### RAW DATA

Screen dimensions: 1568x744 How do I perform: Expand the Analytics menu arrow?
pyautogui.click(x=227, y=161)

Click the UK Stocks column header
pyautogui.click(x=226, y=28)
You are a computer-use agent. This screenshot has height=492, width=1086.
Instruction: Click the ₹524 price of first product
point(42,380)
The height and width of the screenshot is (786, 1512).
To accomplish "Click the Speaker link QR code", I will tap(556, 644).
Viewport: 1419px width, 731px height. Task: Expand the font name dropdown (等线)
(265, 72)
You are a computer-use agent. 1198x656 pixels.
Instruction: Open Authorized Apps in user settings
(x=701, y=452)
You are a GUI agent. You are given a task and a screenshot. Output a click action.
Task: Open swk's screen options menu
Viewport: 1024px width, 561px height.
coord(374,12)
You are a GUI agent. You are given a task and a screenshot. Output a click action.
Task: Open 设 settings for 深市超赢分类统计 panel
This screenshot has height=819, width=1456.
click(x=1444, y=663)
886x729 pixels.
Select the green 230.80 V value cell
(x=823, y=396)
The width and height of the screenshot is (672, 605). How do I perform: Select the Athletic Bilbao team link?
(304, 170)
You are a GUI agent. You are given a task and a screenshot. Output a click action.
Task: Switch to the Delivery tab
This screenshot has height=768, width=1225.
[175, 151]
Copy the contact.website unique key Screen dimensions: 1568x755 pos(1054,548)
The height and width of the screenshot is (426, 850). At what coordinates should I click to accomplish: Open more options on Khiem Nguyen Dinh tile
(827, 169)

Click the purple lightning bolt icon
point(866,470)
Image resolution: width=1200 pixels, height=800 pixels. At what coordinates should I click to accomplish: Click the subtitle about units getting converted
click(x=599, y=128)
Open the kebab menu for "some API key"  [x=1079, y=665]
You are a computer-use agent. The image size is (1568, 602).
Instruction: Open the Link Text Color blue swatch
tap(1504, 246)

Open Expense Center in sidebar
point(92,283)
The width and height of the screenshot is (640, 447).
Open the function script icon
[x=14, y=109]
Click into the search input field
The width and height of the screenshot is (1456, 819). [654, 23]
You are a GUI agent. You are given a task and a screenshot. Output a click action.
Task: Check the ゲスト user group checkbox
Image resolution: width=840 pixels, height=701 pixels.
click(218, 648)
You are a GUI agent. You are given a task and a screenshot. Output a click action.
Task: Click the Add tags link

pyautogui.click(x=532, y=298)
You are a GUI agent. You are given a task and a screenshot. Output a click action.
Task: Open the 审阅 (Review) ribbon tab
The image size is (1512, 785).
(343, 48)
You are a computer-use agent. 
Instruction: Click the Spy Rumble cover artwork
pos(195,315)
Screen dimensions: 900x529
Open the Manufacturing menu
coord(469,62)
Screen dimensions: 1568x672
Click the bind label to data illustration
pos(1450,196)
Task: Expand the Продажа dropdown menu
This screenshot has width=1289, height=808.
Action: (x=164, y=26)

### TASK TO COMPLETE
Give the data back in full, matching it character for character.

### RESULT
Screen dimensions: 1568x744 How do I perform: Expand the Analytics menu arrow?
pyautogui.click(x=227, y=161)

Click the UK Stocks column header
pyautogui.click(x=226, y=28)
You are a computer-use agent. This screenshot has height=492, width=1086.
Instruction: Click the ₹524 price of first product
point(42,380)
The height and width of the screenshot is (786, 1512).
To accomplish "Click the Speaker link QR code", I will tap(556, 644).
Viewport: 1419px width, 731px height. Task: Expand the font name dropdown (等线)
(265, 72)
You are a computer-use agent. 1198x656 pixels.
Instruction: Open Authorized Apps in user settings
(x=701, y=452)
You are a GUI agent. You are given a task and a screenshot. Output a click action.
Task: Open swk's screen options menu
Viewport: 1024px width, 561px height.
coord(374,12)
You are a GUI agent. You are given a task and a screenshot. Output a click action.
Task: Open 设 settings for 深市超赢分类统计 panel
This screenshot has height=819, width=1456.
click(x=1444, y=663)
886x729 pixels.
Select the green 230.80 V value cell
(x=823, y=396)
The width and height of the screenshot is (672, 605). How do I perform: Select the Athletic Bilbao team link?
(304, 170)
You are a GUI agent. You are given a task and a screenshot. Output a click action.
Task: Switch to the Delivery tab
This screenshot has height=768, width=1225.
[175, 151]
Copy the contact.website unique key Screen dimensions: 1568x755 pos(1054,548)
The height and width of the screenshot is (426, 850). At what coordinates should I click to accomplish: Open more options on Khiem Nguyen Dinh tile
(827, 169)

Click the purple lightning bolt icon
point(866,470)
Image resolution: width=1200 pixels, height=800 pixels. At what coordinates should I click to accomplish: Click the subtitle about units getting converted
click(x=599, y=128)
Open the kebab menu for "some API key"  [x=1079, y=665]
You are a computer-use agent. The image size is (1568, 602).
Instruction: Open the Link Text Color blue swatch
tap(1504, 246)

Open Expense Center in sidebar
point(92,283)
The width and height of the screenshot is (640, 447).
Open the function script icon
[x=14, y=109]
Click into the search input field
The width and height of the screenshot is (1456, 819). [654, 23]
You are a GUI agent. You are given a task and a screenshot. Output a click action.
Task: Check the ゲスト user group checkbox
Image resolution: width=840 pixels, height=701 pixels.
click(218, 648)
You are a GUI agent. You are given a task and a screenshot. Output a click action.
Task: Click the Add tags link

pyautogui.click(x=532, y=298)
You are a GUI agent. You are given a task and a screenshot. Output a click action.
Task: Open the 审阅 (Review) ribbon tab
The image size is (1512, 785).
(343, 48)
You are a computer-use agent. 
Instruction: Click the Spy Rumble cover artwork
pos(195,315)
Screen dimensions: 900x529
Open the Manufacturing menu
coord(469,62)
Screen dimensions: 1568x672
Click the bind label to data illustration
pos(1450,196)
Task: Expand the Продажа dropdown menu
This screenshot has width=1289, height=808.
Action: (x=164, y=26)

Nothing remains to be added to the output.